家事も立派な運動に: 掃除機をかける、洗濯物を運ぶ、お風呂掃除をするなど、家事も全身運動です。「どっちが早く拭けるかな?」など、遊びの要素を取り入れると、子どもも喜んで手伝ってくれるかもしれません。

「すきま時間」を意識的に活用する:


信号待ちで足踏み・ジャンプ: 信号が変わるまでのわずかな時間も、体を動かすチャンスです。
エスカレーターやエレベーターではなく階段を使う: 「何段登れるかな?」と数えたり、「鬼が来るから急いで!」など、ストーリーを作ると飽きずに続けられます。
お風呂上がりに親子でストレッチ: 一日の疲れを癒しながら、体の柔軟性を高めます。動物の真似をしながら伸ばすのも楽しいです。

完璧な運動ではなく「楽しい触れ合い」を優先する:


休日に必ず広い公園に行く必要はありません。自宅の庭や、近所のちょっとしたスペースでも十分です。
「今日は何をしようか?」と子どもに尋ね、子どもの「やりたい」という気持ちを尊重しましょう。
親が運動が苦手でも大丈夫です。一緒に転がったり、追いかけっこをしたり、子どもが笑ってくれることが一番大切です。
親が「運動は楽しいものだ」と感じていることが伝われば、子どもも自然と体を動かすことが好きになります。

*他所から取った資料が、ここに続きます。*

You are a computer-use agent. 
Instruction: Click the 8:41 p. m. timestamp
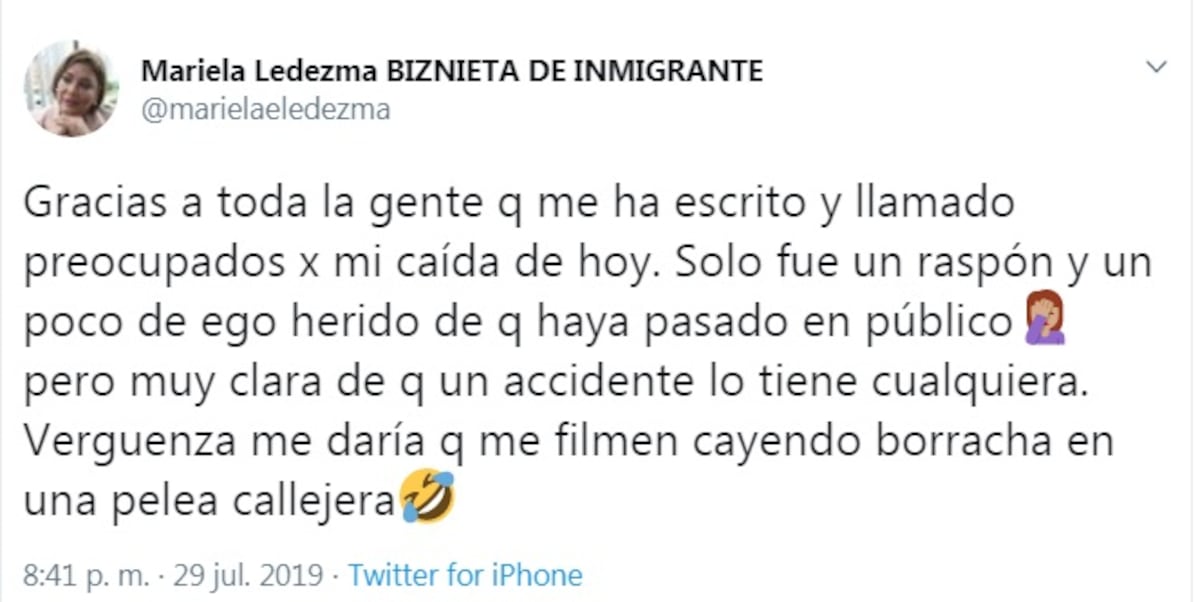coord(83,576)

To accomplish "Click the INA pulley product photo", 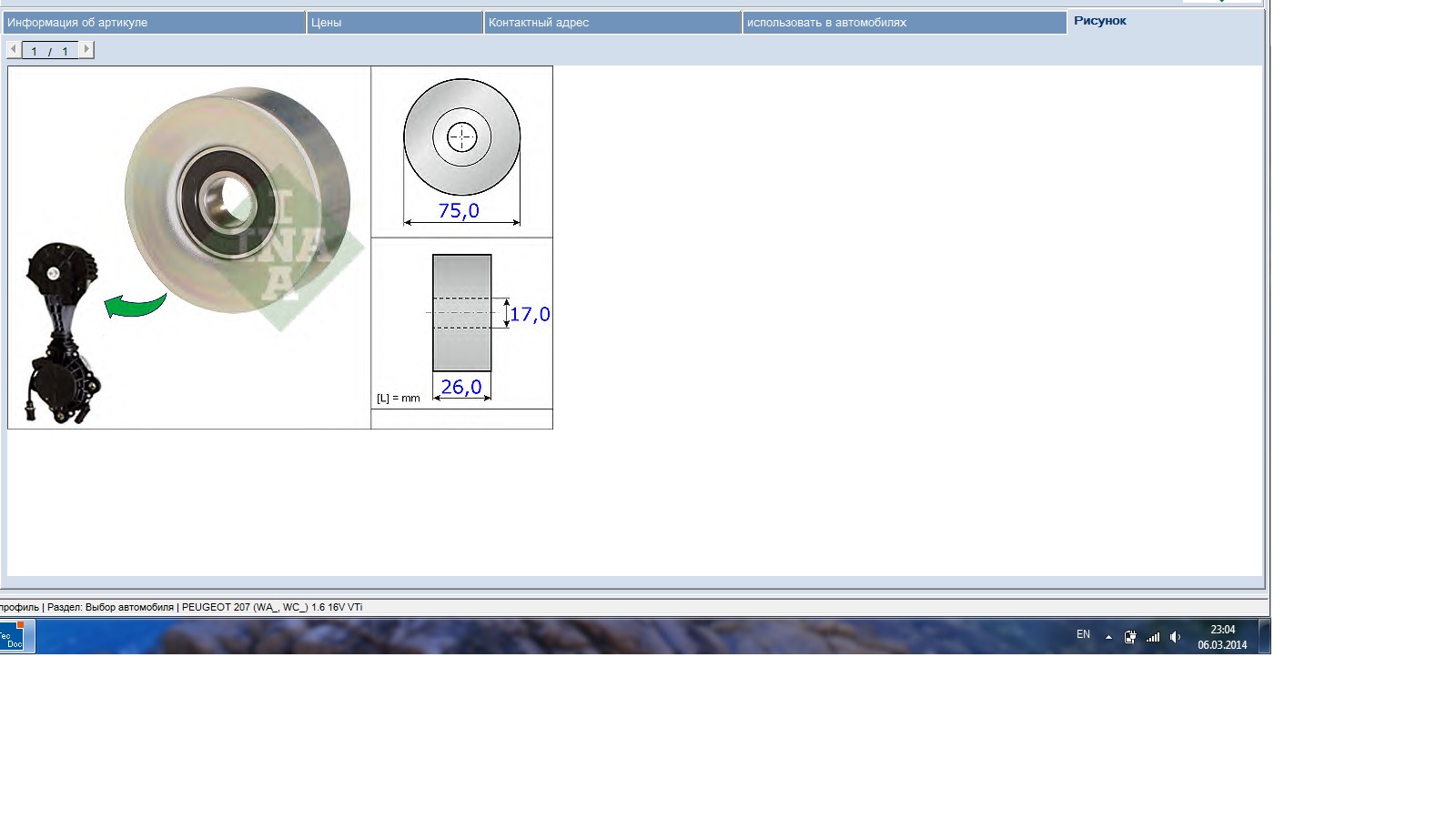I will 238,198.
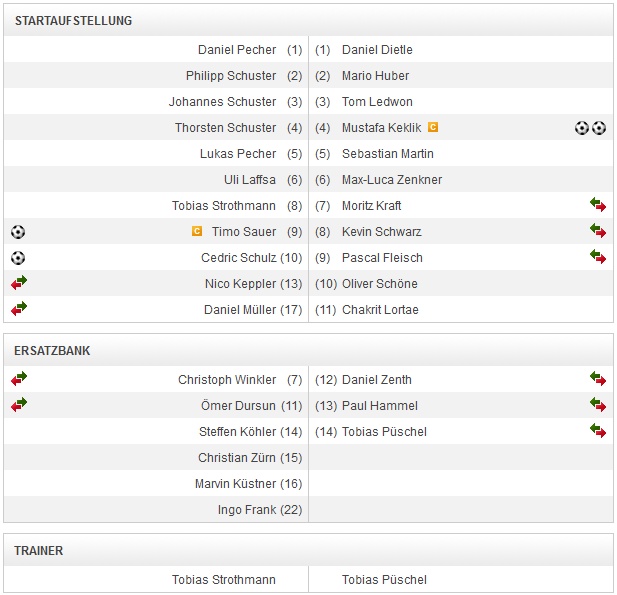617x595 pixels.
Task: Select player Mustafa Keklik's name
Action: pyautogui.click(x=381, y=128)
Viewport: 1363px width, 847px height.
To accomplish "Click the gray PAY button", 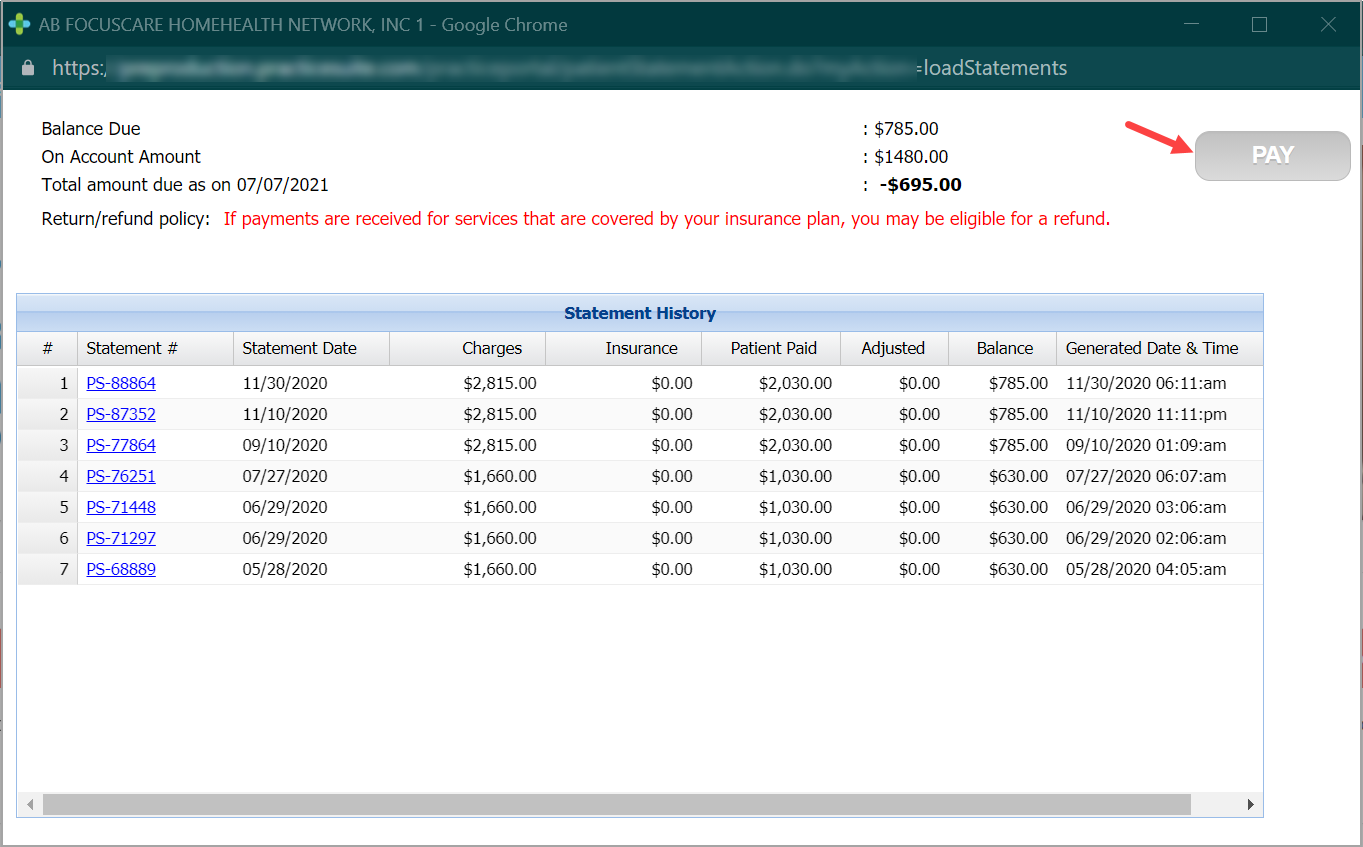I will tap(1272, 156).
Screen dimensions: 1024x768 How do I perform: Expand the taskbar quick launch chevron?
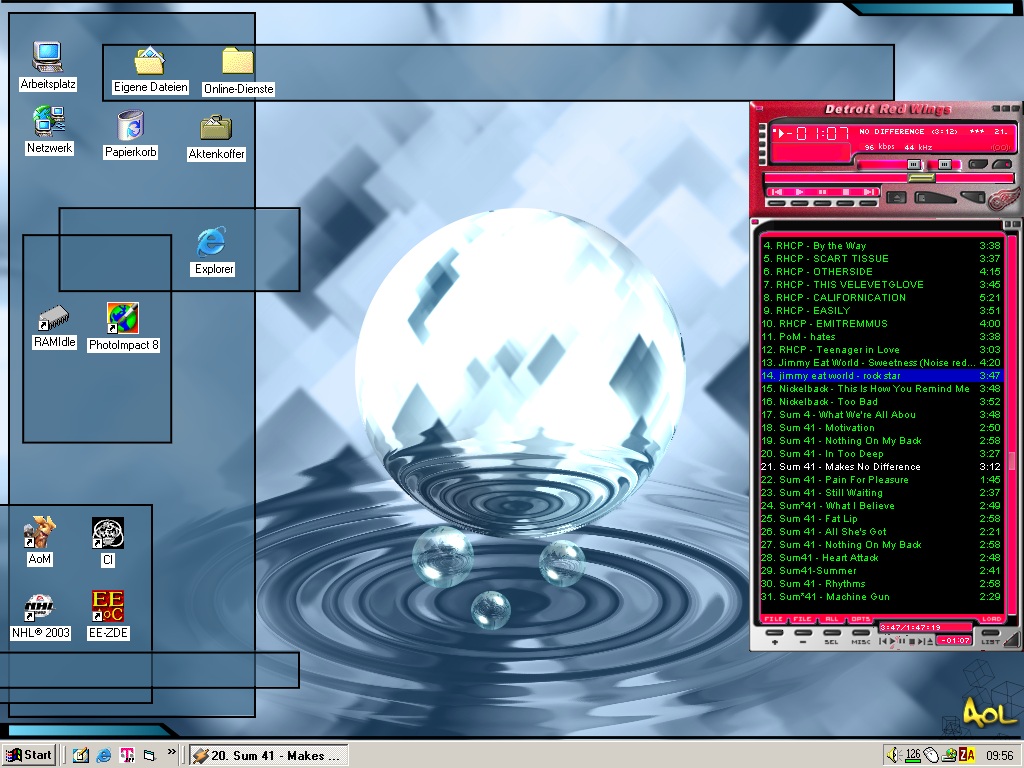pos(171,754)
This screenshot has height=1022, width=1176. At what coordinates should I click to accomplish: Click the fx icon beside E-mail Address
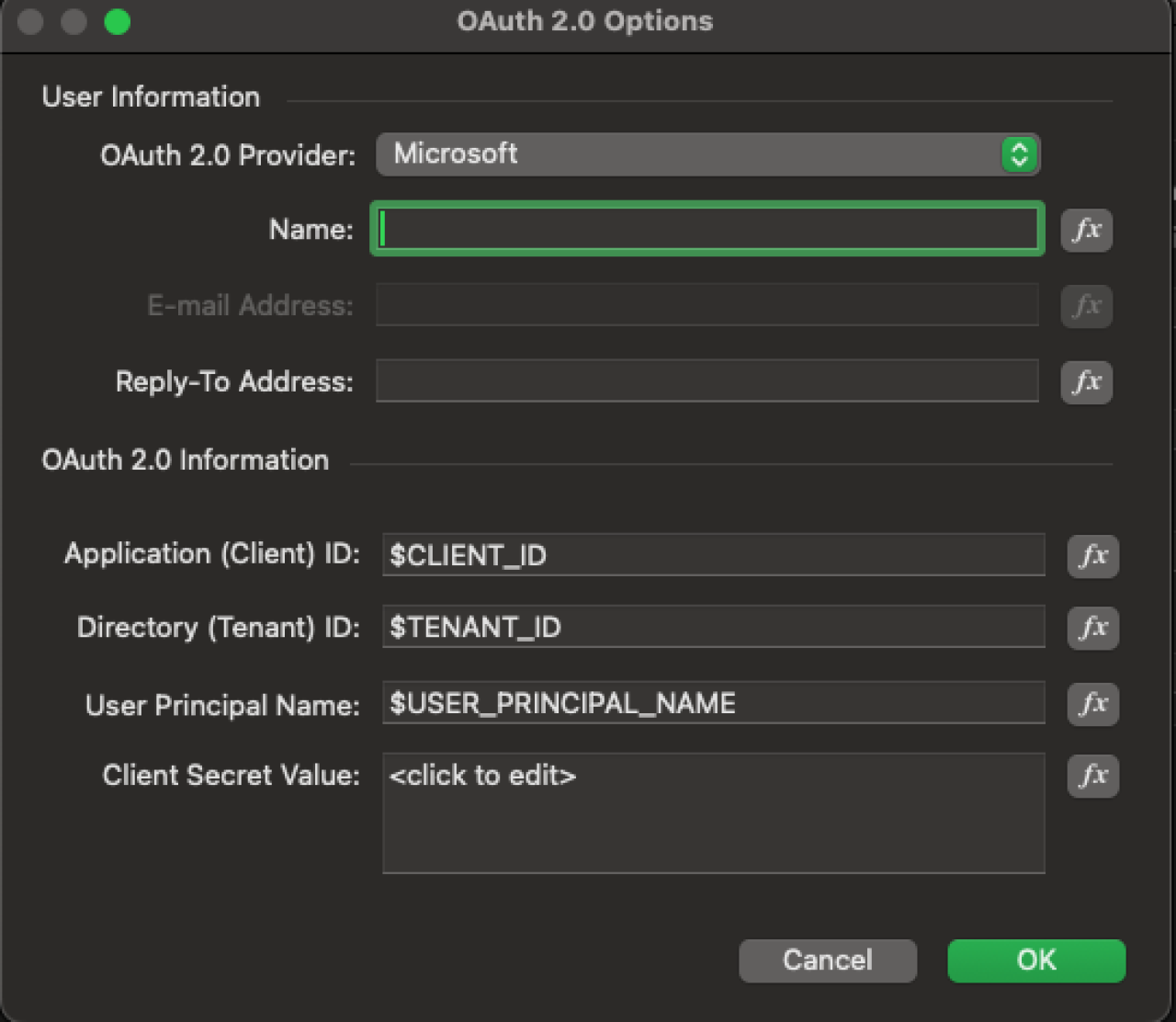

秘訣2:「主体性」を育む!自ら体を動かしたくなる環境と声かけ


子どもが自ら進んで運動に取り組むためには、「やらされている」という感覚ではなく、「楽しい」「もっとやりたい」という内発的な動機付けが不可欠です。

「選択肢」を与える声かけ:


「今日は何して遊びたい?」と尋ね、ボール遊び、鬼ごっこ、縄跳びなど、いくつかの選択肢を提示します。
「外に行くと、どんな発見があるかな?」など、好奇心を刺激する声かけをします。

「遊び」の中に運動要素を組み込む:


宝探しゲーム: 隠された宝物を探しに家の中や庭を駆け回ることで、自然と全身運動になります。
動物ごっこ: ライオンのように四つん這いで走る、ウサギのように跳ねる、鳥のように羽ばたくなど、多様な動きを経験できます。
お絵かき遊び: 広い紙に寝転がって絵を描く、壁に貼った紙に背伸びして描くなど、姿勢を変えるだけでも運動になります。

成功体験を積み重ねるポジティブな声かけ:


「すごい!こんな高いところまで登れたね!」
「諦めずに何度も挑戦したからできたんだね、素晴らしい!」
結果だけでなく、「頑張ったプロセス」を具体的に褒めることで、子どもの自信と意欲を引き出します。
失敗しても「ドンマイ!次はこうしてみようか!」と、前向きなアドバイスを心がけます。

安全な「見守り」の姿勢:


子どもが少し難しいことに挑戦しようとしている時も、すぐに手を差し伸べるのではなく、まずは見守る姿勢が大切です。
ただし、危険な場所や遊び方にはしっかりと注意を促し、安全管理は徹底しましょう。
子どもが思い切り体を動かせるよう、家具の配置を見直したり、床の滑り止めをしたりするなどの環境整備も重要です。
秘訣3:年齢・発達段階に合わせた運動遊びのアイデア(室内&室外)
子どもの発達段階に合った運動を提供することは、飽きさせずに楽しく継続させる上で非常に重要です。ここでは、0歳から5歳までの子ども向けの具体的な運動遊びのアイデアをご紹介します。

0~1歳児(ねんね・はいはい・つかまり立ち期)
室内:
寝返り・ずりばい・ハイハイ競争: 親が少し先でおもちゃをちらつかせ、取るのを促します。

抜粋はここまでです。